Le Maroc, la Turquie, la Colombie, le Mexique, l’Inde ont créé « le réseau des réseaux » sur la Toile dans l’espoir de pérenniser et de capitaliser, de canaliser les interactions de leurs ressortissants. « L’Etat-nation ne meurt pas avec la globalisation, dit la chercheuse, il s’y adapte en se donnant les moyens d’y résister. » Il cherche ainsi à conforter une présence au pays dans un espace qui n’est plus délimité par les frontières territoriales.

Etre intégré, aujourd’hui, dit Dana Diminescu, consiste à être connecté, et surtout « rester connecté » grâce à tous les systèmes digitalisés qui facilitent la vie : trouver un emploi, trouver un logement, trouver un conjoint, bouger, etc.

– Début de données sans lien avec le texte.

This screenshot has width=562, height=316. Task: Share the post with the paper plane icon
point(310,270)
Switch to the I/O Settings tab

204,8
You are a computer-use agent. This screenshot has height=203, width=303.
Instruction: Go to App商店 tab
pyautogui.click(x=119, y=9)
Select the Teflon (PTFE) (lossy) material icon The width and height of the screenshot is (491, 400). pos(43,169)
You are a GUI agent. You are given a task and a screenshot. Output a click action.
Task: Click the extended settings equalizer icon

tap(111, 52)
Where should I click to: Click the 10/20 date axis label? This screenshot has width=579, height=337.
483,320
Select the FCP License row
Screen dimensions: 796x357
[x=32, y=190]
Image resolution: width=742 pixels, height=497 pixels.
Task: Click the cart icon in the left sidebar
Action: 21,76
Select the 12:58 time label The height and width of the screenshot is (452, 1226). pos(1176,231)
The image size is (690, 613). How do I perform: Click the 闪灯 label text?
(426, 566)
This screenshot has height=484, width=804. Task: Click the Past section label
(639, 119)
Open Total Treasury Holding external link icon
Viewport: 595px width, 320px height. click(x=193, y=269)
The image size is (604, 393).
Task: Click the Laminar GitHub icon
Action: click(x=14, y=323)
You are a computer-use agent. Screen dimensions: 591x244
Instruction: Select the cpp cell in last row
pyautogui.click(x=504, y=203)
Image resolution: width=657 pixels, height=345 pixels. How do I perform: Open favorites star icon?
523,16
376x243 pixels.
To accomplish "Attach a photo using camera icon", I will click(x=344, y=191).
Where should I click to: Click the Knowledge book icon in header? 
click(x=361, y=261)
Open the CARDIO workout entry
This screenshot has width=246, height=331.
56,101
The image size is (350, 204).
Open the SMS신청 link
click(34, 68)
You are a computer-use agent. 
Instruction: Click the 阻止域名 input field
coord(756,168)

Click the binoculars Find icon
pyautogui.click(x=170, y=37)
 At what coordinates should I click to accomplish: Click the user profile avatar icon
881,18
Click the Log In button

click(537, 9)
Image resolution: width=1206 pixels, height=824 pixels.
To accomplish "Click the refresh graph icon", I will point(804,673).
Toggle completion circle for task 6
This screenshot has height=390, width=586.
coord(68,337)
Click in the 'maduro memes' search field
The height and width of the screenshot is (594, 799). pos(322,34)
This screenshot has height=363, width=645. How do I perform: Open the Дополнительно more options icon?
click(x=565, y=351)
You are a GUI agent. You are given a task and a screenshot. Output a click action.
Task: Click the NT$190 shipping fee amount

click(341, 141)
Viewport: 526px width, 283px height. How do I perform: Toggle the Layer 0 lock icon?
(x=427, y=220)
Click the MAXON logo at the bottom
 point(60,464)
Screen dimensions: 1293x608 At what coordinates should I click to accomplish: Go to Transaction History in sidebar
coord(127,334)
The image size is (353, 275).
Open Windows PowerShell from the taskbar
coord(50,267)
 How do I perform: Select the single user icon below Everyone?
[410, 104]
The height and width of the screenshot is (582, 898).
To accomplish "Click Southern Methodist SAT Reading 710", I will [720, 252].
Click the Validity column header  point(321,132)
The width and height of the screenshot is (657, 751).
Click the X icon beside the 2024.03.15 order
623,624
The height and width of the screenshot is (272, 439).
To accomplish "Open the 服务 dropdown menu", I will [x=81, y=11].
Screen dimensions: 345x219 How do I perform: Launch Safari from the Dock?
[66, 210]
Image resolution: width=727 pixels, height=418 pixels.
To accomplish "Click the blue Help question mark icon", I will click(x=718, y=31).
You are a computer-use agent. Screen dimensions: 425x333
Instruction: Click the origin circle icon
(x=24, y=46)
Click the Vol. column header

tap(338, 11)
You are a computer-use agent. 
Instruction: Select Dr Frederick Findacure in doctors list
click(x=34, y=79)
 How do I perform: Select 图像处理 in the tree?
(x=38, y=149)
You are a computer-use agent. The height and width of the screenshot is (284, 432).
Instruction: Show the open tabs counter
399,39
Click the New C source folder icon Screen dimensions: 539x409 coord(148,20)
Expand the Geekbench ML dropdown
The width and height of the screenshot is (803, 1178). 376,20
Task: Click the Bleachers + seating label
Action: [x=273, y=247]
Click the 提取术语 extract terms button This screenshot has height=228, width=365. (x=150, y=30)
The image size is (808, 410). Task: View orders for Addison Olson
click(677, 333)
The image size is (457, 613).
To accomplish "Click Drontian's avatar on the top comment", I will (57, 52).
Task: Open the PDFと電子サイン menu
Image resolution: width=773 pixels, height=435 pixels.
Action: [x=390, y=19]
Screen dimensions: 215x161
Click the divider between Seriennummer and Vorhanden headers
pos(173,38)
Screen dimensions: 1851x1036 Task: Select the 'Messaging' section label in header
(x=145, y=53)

Des programmes existent pour répondre à cette demande, notamment à l’Union européenne et au niveau local. Mais ils sont encore à l’état balbutiant et, selon la chercheuse, ils ne reflètent pas encore l’entier du changement qui se produit sur la scène migratoire. Le migrant connecté n’a pas encore remplacé sur la scène du débat la figure du migrant déraciné qu’il faut sédentariser et assimiler.